Tensor move semantics in C++ frontend

ericrhenry · April 22, 2020, 6:09pm

I am in the process of doing some deep embedding of libtorch into a larger application. This involves, for example, creating wrappers around datasets so they can be persistent; this contrasts with the usual behavior evident in tutorials in which datasets are created on the fly (e.g. in main()), processed, and then destructed when the example ends.
In browsing the source code using KDevelop, there are a huge number of invocations of std::move(X), where X is a Tensor, or a collection of Tensors. For example, when initializing an optimizer, the first argument is usually something like ‘module->parameters()’. When you look at the constructor for the optimizer, a std::move is usually invoked on this argument.
I have been trying to unravel the semantics of these operations, given that caffe2::Tensor carries an intrusive_ptr to TensorImpl, which itself inherits from torch::intrusive_ptr_target. Tensor is described as “moveable”, having ‘default’ move-constructor and move-assignment, but “delete” copy-constructor and copy-assignment.
What I am trying to be certain of is whether, for example, parameter Tensors maintained by a Module retain their state after being used to construct another object. I know that the parameters() method actually constructs a vector of Tensors from the named_parameters member, and I am guessing that this construction effectively just increments a refcount_ on existing data. (Or does it? A vector.push_back(Tensor) can’t copy it, because the copy constructor is disabled–or am I missing something?)
I apologize that I am still getting up to speed on all the C++11/14 culture, having found C++98 adequate for my needs for the last couple of decades. The Pytorch C++ frontend strikes me as very deep and elegant under the hood, but ferreting out details is a bit challenging.
Thanks,
Eric

albanD · April 22, 2020, 6:16pm

Hi,

I’m not a cpp specialist but the idea I keep in mind is the following: torch::Tensor can be seen as std::shared_ptr<TensorImpl>.
So doing auto foo = bar; will just bump the version counter in the TensorImpl and give you the exact same actual tensor.
And doing auto foo = std::move(bar); means that you steal the reference. So now foo still contains the same tensor , but the version counter bump did not happen and bar should not be used anymore.

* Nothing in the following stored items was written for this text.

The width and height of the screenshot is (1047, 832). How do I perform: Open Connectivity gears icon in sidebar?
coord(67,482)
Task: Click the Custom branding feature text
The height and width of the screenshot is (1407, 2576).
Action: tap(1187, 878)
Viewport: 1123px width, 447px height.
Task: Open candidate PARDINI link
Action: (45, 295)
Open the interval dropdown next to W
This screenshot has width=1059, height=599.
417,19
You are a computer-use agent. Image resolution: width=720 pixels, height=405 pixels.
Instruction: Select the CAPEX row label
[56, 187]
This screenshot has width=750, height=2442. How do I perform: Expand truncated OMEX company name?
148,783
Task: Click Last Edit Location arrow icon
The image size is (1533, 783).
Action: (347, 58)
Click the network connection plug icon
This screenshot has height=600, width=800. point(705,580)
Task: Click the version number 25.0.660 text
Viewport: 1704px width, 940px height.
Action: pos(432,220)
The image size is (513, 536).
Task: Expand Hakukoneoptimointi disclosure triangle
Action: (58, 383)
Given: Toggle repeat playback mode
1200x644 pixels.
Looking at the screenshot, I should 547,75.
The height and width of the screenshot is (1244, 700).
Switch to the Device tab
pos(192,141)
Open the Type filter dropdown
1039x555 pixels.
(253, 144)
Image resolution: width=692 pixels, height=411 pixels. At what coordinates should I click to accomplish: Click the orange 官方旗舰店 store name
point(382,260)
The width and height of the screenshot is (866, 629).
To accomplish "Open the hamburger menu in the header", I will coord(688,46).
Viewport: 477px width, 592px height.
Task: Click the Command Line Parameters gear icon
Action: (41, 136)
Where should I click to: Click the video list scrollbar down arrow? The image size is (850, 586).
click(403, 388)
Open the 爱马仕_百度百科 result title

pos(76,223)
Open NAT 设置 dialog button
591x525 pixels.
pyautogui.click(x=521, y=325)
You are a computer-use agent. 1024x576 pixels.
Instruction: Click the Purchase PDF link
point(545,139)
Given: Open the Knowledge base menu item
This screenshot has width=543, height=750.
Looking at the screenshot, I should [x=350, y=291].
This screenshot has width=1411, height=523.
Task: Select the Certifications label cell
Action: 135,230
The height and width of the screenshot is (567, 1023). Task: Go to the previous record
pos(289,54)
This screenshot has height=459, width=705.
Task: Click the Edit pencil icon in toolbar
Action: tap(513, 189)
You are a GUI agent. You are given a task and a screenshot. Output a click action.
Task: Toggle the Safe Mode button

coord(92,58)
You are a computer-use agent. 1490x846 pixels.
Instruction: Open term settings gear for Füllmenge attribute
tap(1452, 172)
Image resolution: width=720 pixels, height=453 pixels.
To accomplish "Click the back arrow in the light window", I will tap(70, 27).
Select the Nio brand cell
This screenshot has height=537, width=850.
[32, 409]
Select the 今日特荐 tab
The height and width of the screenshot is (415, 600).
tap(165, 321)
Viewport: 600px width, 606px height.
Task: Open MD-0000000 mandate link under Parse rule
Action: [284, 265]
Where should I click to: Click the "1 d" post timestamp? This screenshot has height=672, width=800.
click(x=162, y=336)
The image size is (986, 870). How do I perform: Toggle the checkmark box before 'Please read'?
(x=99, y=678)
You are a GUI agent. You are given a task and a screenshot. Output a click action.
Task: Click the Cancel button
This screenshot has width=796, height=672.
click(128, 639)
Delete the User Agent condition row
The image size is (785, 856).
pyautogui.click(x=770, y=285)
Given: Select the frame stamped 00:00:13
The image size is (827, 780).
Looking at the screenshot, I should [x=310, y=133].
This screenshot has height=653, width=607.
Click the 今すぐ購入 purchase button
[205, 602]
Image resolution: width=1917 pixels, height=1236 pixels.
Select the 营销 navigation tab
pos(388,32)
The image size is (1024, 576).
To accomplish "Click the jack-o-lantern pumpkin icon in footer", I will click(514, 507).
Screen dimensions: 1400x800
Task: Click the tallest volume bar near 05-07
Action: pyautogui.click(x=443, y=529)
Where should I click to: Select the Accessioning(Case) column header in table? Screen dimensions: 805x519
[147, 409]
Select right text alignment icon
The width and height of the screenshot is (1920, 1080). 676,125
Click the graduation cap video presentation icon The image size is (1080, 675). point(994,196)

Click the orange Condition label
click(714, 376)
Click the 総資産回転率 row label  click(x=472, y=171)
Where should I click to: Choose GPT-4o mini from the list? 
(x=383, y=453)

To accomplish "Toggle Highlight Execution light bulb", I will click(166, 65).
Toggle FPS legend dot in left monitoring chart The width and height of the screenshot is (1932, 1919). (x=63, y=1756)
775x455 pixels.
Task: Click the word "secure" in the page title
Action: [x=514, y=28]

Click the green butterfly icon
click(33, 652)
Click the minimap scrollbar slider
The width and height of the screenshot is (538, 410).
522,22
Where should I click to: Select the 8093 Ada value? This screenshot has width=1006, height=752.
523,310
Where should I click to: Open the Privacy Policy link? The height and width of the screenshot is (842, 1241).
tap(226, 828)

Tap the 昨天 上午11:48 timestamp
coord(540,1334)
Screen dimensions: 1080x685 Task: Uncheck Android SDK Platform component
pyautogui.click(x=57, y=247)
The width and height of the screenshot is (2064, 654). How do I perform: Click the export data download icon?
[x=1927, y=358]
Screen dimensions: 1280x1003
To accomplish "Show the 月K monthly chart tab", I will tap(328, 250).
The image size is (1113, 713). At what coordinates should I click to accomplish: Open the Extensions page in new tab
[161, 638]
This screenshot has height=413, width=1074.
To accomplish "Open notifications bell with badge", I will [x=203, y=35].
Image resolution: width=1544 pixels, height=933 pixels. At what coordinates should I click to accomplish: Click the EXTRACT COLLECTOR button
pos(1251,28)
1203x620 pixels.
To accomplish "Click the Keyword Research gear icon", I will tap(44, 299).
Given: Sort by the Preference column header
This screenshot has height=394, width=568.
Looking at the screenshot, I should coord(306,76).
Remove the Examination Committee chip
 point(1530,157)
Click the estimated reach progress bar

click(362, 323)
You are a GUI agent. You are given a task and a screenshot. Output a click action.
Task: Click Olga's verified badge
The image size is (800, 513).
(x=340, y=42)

ericrhenry · April 22, 2020, 6:24pm

Thanks for the quick reply. This is what I was worried about. The reference stealing implicit in std::move suggests that you can only access the internally maintained parameters array of a Module once in this way before it is invalidated.
This is still a little confusing, because you would still need some persistence of internal state of a Module in order to serialize it. I would love to see an example of where the sort of dataset persistence (e.g., in a wrapper class) I am looking for has been done successfully.

albanD · April 22, 2020, 6:52pm

I’m not sure what you mean here.
Which move in the optimizer code do you mean above?

Note that if the object is given by value to the function (already a version bump), then an std::move can be use after to steal only the refcount of that local copy. It won’t influence things outside of that function.

ericrhenry · April 22, 2020, 7:18pm

Apologies, the optimizer might have been a bad example. It appears that the constructors of most objects I am dealing with at the moment–for example, torch::data::Example<>–do appear to take Tensor arguments passed by value. In that case, of course, there shouldn’t be an issue.
I guess I’m still wrestling with the idea of a “local copy” of a Tensor, which appears not to have a copy constructor. The Tensor class itself does not inherit from anything, it just maintains an intrusive_ptr to a TensorImpl, so it doesn’t inherit any copy semantics from anything itself. (Again, the copy constructor appears to be set to ‘delete’.)
It does have a default move constructor, and I guess a ‘default’ move constructor means that a move is executed on each member, which means a move on the intrusive_ptr being held by it. But it appears that the move constructor on the intrusive_ptr nulls the source pointer, which means the source Tensor has no state any more.
Sorry, there is a certain amount of thinking out loud here, but I’m just trying to understand how Tensor objects work under the hood, so I can use them in a way that doesn’t blow up my code. If re-use isn’t safe, I may have to resort to the clone() method, which strikes me as inefficient. But the gaps in my understanding are still quite large, so I am keeping my mind open.
Thanks again.

albanD · April 22, 2020, 8:01pm

I think in general, no function should ever “steal” your reference to the TensorImpl and make your Tensor object invalid.
You can always pass everything by value and never use std::move if you want and it will all work.
Afterwards, you can do a minor optimization (remove one version counter bump) by using std::move() when the original Tensor should not be used anymore.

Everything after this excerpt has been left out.